Surely the proprietary nature of the business was in favor of spending much to bring teriflunomide to market for MS, whereas mycophenolate moved off patent and has never been subjected to sufficiently sized, powered, etc trials to assess whether this purine base synthesis inhibitor (in contrast to the pyrimidine base synthesis inhibitor that teriflunomide is) would represent an effective, economical, and better tolerated agent from the base synthesis inhibition class of agents.
Yes, mycophenolate requires twice daily dosing, and doing so on an empty stomach (one hour before or two hours after a meal). The twice daily dosing, and requirement for empty stomach administration, are not trivial factors that impact upon the attractiveness of this agent.
However, I do recall a time when Roche (who owns Cellcept) had reported success with the production of a sustained-release, once daily formulation of mycophenolate mofetil, and one not requiring empty stomach dosing.
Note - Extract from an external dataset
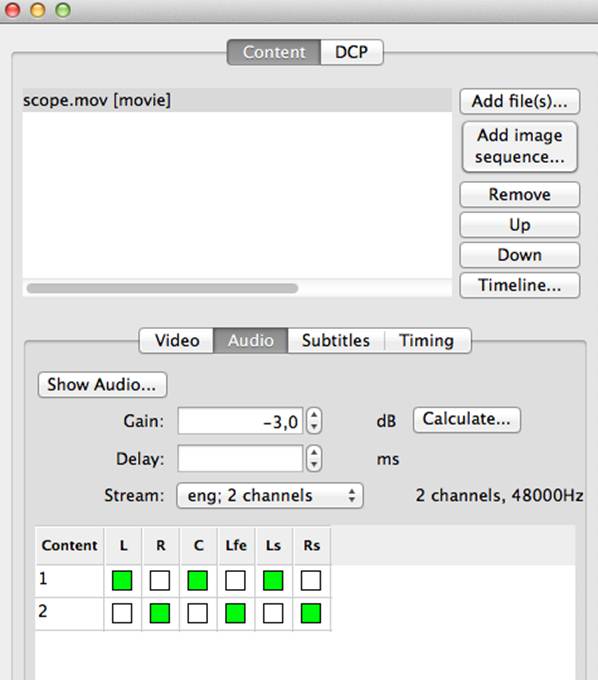Screen dimensions: 598x680
Task: Toggle content 2 to Rs channel mapping
Action: tap(310, 613)
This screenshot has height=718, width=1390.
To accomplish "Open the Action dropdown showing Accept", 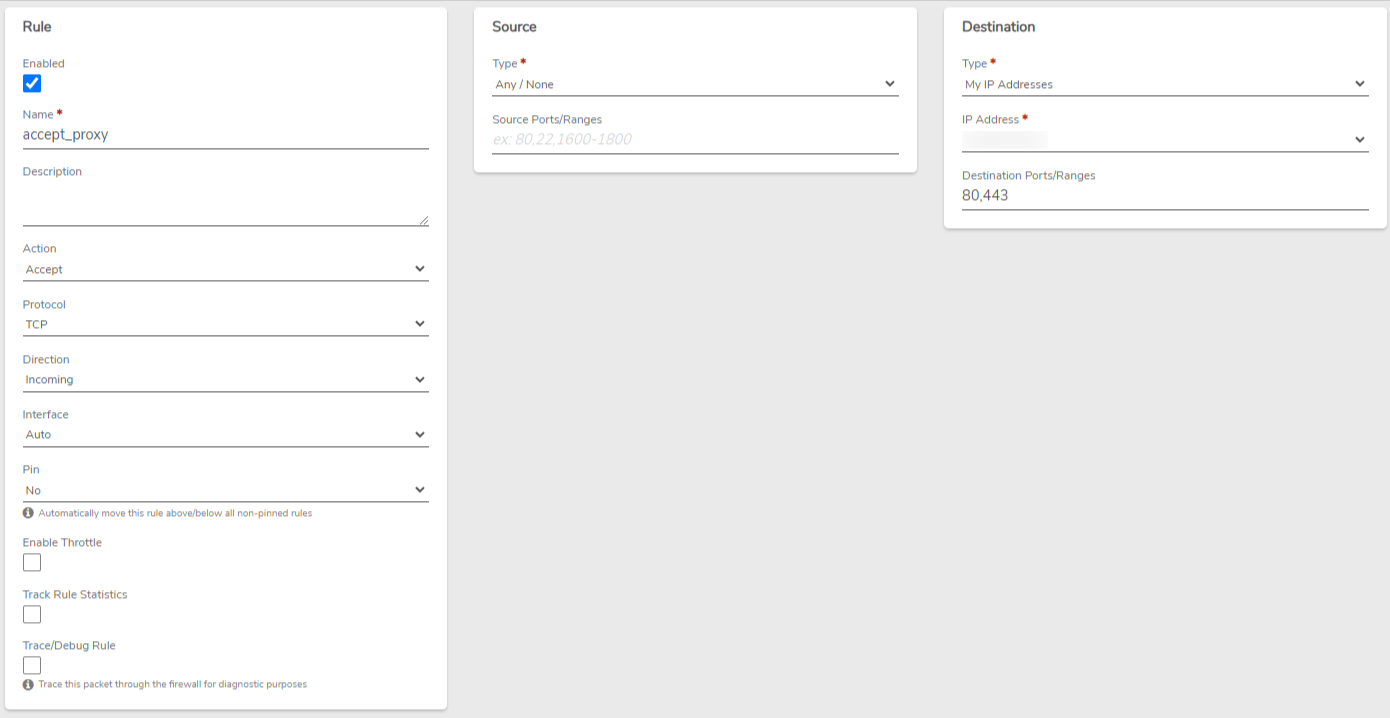I will coord(226,269).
I will say that the use of this agent, whether in transplant recipients (still a blockbuster by the way), or in those with a wide diversity of autoimmune/inflammatory disorders, requires regularly underscoring the very important facts of drug-taking adherence. Defined by the World Health Organization, adherence is a combination of compliance (taking the medication correctly; as in twice daily, and on an empty stomach), with persistency over time.
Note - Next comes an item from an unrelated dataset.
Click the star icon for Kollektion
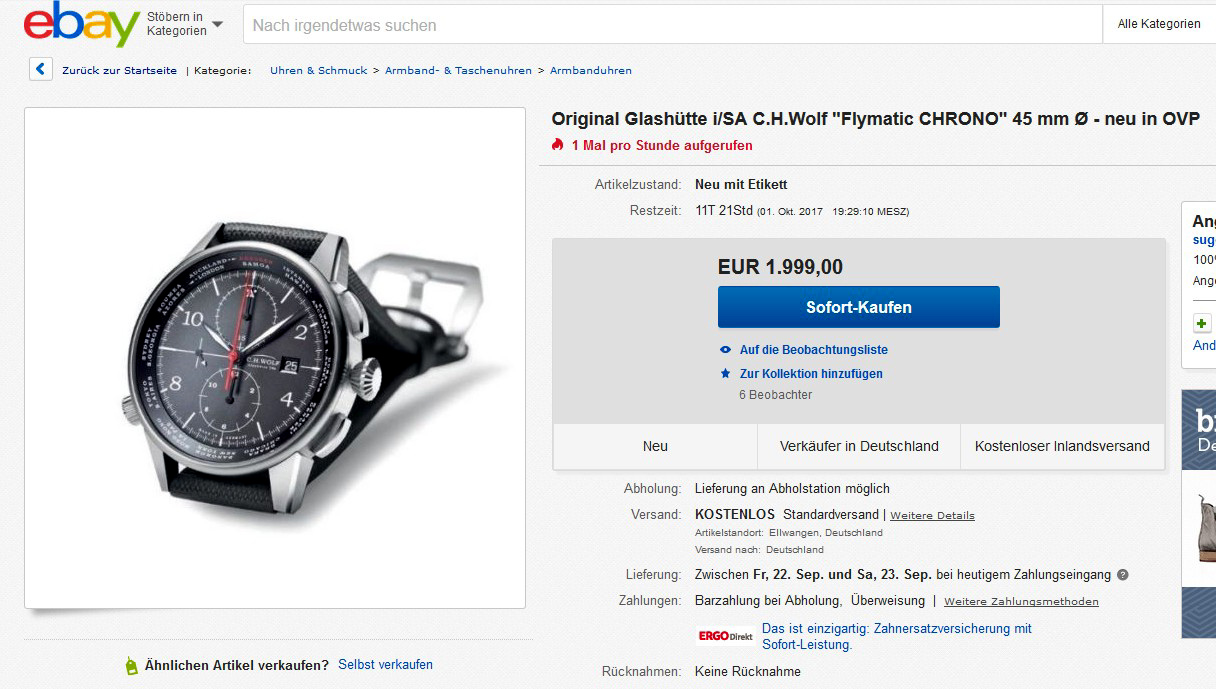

Most of the breakthrough (in those who did achieve efficacy initially (not instantly mind you, but over time, as with other agents we've used in the past, such as azathioprine) that I've seen over the years with this agent (whether used in MS, NMOSD, sarcoid, etc) has been related to patients becoming nonchalant about the crucial nature of adherence, and especially when it comes to the requirement of empty stomach dosing. However, if you don't ask, you may not be able to truly define whether you're dealing with drug failure, or a patients with failed adherence.
Also tolerability is a core issue for these agents. Teriflunomide, and I've used much of it, not infrequently afflicts patients (particularly those who are age advanced) with GI symptoms, feeling poorly, and the hair loss, albeit secondary to telogen effluvium (cell cycle effects), that we also saw NOT uncommonly with interferons, can be an issue for a number of treated patients. Here again is plug for mycophenolate, which I've used much of across a spectrum of disorders, and rarely had patients complain of those side effects which I hear about often in my teriflunomide treated patients.
Finally, one can assess mycophenolate drug levels, and also we can assess for inosine monophosphate dehydrogenase (IMDH), enzyme over expression (the enzyme inhibited by mycophenolate in order to prevent purine base synthesis), a potentially useful measure of drug resistance, and prognostically to determine which patients are likely to develop 'chemoresistance' and insufficiently efficacy.